[What to work on]: The answer must be an exact copy of all the data below.

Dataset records
****************************************

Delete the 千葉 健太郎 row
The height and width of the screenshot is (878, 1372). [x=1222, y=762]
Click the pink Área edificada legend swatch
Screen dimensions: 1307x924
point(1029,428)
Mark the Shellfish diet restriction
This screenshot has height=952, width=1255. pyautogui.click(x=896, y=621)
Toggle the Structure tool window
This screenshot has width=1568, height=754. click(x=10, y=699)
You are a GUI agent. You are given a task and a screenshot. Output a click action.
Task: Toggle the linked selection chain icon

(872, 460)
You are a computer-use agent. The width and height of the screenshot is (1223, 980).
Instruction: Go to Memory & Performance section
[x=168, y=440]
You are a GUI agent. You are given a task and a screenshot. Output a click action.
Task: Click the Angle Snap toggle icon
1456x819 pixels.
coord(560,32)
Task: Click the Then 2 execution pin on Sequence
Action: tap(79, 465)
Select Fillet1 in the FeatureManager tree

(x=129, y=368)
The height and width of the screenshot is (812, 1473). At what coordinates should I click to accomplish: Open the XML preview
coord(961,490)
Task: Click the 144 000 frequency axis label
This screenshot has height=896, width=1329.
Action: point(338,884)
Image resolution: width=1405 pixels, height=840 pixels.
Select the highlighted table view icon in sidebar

****************************************

[Solution for this task]:
Delete the 千葉 健太郎 row
The height and width of the screenshot is (878, 1372). [x=1222, y=762]
Click the pink Área edificada legend swatch
Screen dimensions: 1307x924
point(1029,428)
Mark the Shellfish diet restriction
This screenshot has height=952, width=1255. pyautogui.click(x=896, y=621)
Toggle the Structure tool window
This screenshot has width=1568, height=754. click(x=10, y=699)
You are a GUI agent. You are given a task and a screenshot. Output a click action.
Task: Toggle the linked selection chain icon

(872, 460)
You are a computer-use agent. The width and height of the screenshot is (1223, 980).
Instruction: Go to Memory & Performance section
[x=168, y=440]
You are a GUI agent. You are given a task and a screenshot. Output a click action.
Task: Click the Angle Snap toggle icon
1456x819 pixels.
coord(560,32)
Task: Click the Then 2 execution pin on Sequence
Action: tap(79, 465)
Select Fillet1 in the FeatureManager tree

(x=129, y=368)
The height and width of the screenshot is (812, 1473). At what coordinates should I click to accomplish: Open the XML preview
coord(961,490)
Task: Click the 144 000 frequency axis label
This screenshot has height=896, width=1329.
Action: point(338,884)
Image resolution: width=1405 pixels, height=840 pixels.
Select the highlighted table view icon in sidebar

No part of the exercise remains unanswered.